Marca está na memória afetiva de famílias
A transição não foi apenas empresarial. Ela mexeu com a memória afetiva de famílias. Afinal, quem nunca teve uma garrafa de Ouro Fino na mesa do almoço de domingo? Para Brayan, o maior desafio é equilibrar respeito e inovação: “A marca carrega um legado muito forte. Nossa missão é manter a qualidade e, ao mesmo tempo, colocar a Ouro Fino no patamar que já ocupou”.
A herança da família Mocellin também não foi esquecida. O cuidado com o meio ambiente continua sendo prioridade. Na prática, isso significa manter intactos os 6 milhões de metros quadrados de mata nativa que protegem a fonte e investir em tecnologia para garantir a qualidade. Dentro da fábrica, em Campo Largo, um laboratório próprio realiza testes diários que comprovam a qualidade da água.
A produção hoje varia entre 150 e 200 mil litros por dia, dependendo das condições climáticas. Mas, mais do que números, o que Brayan valoriza é a confiança do consumidor: “Queremos que as pessoas continuem levando a Ouro Fino para casa com a mesma certeza de qualidade que sempre tiveram”.

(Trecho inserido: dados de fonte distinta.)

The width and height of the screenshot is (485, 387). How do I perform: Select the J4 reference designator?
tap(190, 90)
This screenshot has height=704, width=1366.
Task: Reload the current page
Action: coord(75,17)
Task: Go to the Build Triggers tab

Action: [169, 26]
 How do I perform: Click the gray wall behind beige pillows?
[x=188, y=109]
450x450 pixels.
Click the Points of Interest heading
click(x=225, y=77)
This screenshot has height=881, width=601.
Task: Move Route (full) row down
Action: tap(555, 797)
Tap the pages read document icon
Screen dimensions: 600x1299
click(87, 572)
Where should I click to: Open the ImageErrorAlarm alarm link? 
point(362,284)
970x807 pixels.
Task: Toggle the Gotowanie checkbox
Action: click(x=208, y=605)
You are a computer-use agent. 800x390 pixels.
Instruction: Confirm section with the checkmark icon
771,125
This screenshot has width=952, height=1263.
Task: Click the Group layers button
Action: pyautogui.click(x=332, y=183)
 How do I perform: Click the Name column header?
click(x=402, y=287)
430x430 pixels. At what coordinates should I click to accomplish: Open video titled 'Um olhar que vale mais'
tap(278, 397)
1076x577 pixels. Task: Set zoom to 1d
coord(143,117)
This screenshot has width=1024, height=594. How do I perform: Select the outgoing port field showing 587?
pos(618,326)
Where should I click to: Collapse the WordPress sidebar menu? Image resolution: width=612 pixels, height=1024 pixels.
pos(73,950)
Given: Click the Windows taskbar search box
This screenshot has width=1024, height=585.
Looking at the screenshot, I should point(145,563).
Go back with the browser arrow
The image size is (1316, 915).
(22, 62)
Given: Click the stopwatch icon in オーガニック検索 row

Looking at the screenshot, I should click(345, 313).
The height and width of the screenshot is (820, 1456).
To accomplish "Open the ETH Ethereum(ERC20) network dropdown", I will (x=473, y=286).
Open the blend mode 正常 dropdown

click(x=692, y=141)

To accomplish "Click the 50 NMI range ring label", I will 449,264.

Quando o assunto é expansão, cuidar das origens da marca é prioridade. “Seu Joanir sempre fala: a gente tem que fazer um trabalho de casa bem feito aqui em Curitiba, na região metropolitana e no Paraná. Depois, aí sim, podemos olhar para outros estados”, explica Brayan.
O CEO diz que se inspira no avô, Joanir Zonta, que costuma repetir que quer apenas mais 15 anos de trabalho antes de se aposentar. “Quando cheguei aqui, tudo era muito novo, mas sempre tive em mente que a gente precisa sair de casa para trabalhar com amor e carinho, como ele faz”, afirma.
Ao falar da própria jornada, Brayan não esconde a transformação pessoal: foi uma mudança radical, que exigiu entregar resultados, evoluir diariamente e se dedicar ao negócio. “Hoje, se alguém me perguntasse se eu me vejo fora daqui, eu diria que não sei como seria”, completa.
Brayan destaca que o futuro da Ouro Fino está garantido dentro da própria família. Seus irmãos já estão assumindo funções no grupo, assim como a prima, o que mostra que há espaço para todos contribuírem. Para ele, não há dúvidas de que a família seguirá unida na condução da empresa, sem cogitar se desfazer do negócio ou abrir mão da tradição.
Estância Ouro Fino
O local está aberto para visitação. Lá, é possível se refrescar nas piscinas abastecidas diretamente pela fonte de água mineral, além de explorar trilhas ecológicas (mais de sete, com diferentes níveis de dificuldade), caminhar por bosques tranquilos, vislumbrar paisagens do mirante no Morro das Endoenças, visitar a Capela Nossa Senhora da Luz, e até ver animais silvestres.
Para visitar, o endereço é Estrada de Ouro Fino, s/n – Bateias, Campo Largo. O local funciona sábado, domingo e feriados, das 7h30 às 18h. O ingresso adulto (12 a 59 anos) custa R$ 40. Crianças de 4 a 12 anos e idosos a partir de 60 anos têm direito a meia-entrada.